The Brilliant FuturePast of Digital: A Love Story
Christine Love’s 2010 indie title Digital: A Love Story weaves together technonostalgia and point-and-click adventure gameplay into a unique, touching piece of interactive fiction.
Digital takes place “five minutes into the future of 1988,” according to Love. The Internet of this future-past is but a crying babe in Al Gore’s arms. A subculture of tech-savvy hackers post on crude Bulletin Board Systems about everything from FidoNet nodes to fantasy RPGs to the burgeoning genre of cyberpunk. Helping to further establish time period, one user whines about the new Star Trek on TV, declaring “that bald guy is terrible plain and simple.” Another complains about not his computer not having a “massive 100 MB hard drive.”
Save for the credits sequence and the save file system, there is nothing in Digital that does not take place within the narrative. Starting the game equates to turning on your Amie Workbench (a deliberate homage to the late ‘80s Amiga computers). The crude blue GUI is not an abstraction of soldiers on a battlefield or planes in the sky. It is the exact interface that the protagonist, You, uses throughout the story. Opting to play Digital in full screen enhances this immersion; without the branding on my laptop to tell me otherwise, I might as well be controlling the fictional terminal directly.
Digital relies heavily upon this intimacy between player and narrative. You enter you own handle and “real” name. You read the message from a friend of your father’s accompanying your fancy new modem. You dial in the BBS number he gives you, imploring you not to run up your father’s phone bill with any long distance calls. You break that rule soon enough.
Digital is most effective when it’s at its most frustrating. Not once did I feel like the game was cheating or broken. I was feeling the way a character in the exact situation I’d entered into would feel. The expletives flying out of my mouth when BBSes went down were lines in a book I was co-authoring with Christine Love.
Allow me to precariously shuffle to the end of a limb here: the literal act of dialing phone numbers is the best part of this game. It’s clumsy and frustrating at times, yes, but that mechanical obfuscation is deliberate. The emulated technology is twenty years old. Modern shortcuts are nonexistent. This stuff is pre-Windows 3.1. It’s not designed for people who’ve never seen a computer before.
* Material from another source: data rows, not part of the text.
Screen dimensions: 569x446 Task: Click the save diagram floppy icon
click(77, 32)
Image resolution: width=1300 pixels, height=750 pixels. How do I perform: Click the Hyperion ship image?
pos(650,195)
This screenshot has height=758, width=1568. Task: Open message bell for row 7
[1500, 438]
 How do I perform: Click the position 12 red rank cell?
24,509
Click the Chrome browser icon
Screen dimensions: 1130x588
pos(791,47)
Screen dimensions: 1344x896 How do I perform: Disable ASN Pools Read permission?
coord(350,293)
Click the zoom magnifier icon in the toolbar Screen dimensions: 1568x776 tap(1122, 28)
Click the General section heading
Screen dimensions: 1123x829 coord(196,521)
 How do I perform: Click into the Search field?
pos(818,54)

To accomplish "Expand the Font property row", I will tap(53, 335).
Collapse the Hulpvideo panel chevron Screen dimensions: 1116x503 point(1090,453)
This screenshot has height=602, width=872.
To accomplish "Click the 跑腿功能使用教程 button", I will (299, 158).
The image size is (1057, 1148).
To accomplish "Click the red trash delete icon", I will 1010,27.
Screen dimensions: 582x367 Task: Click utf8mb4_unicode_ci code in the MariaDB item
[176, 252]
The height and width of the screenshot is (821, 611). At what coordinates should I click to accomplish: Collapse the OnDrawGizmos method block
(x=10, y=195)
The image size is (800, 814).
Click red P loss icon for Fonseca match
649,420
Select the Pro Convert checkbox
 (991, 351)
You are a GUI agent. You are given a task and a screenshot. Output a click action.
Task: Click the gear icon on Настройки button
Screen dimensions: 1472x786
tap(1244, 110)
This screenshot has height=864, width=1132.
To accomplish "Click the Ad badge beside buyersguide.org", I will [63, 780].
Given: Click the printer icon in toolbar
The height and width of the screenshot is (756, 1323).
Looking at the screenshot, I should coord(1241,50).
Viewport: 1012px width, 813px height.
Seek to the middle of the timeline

The mundane task of entering phone numbers into a modem also bestows structure and tension to the narrative. Your hunt for answers will lead you to many BBSes, which function simultaneously as locations and chapters of a book. To reach some servers, you’ll need to hack a long distance calling card. The codes required for this process will expire as the phone company cracks down on hackers. There’s no way to know when a code you’ve typed will fail. Sometimes they never work at all. This little uncertainty threatens to withhold information from you right when you want it most.
Perhaps the physical act of punching in phone numbers stands out so much because there Digital provides little else in the way of interaction. You click on messages or programs to open them. You type in some passwords. No text is ever shown when you “Reply” to other messages, but it can generally be extrapolated from the response you get. This reflects the simplicity of the systems in question, but it also shifts Digital away from being much of a Game and more of a Visual Novel. This isn’t a bad thing, merely worth noting if you’re expecting hacking mini-games or some such silliness.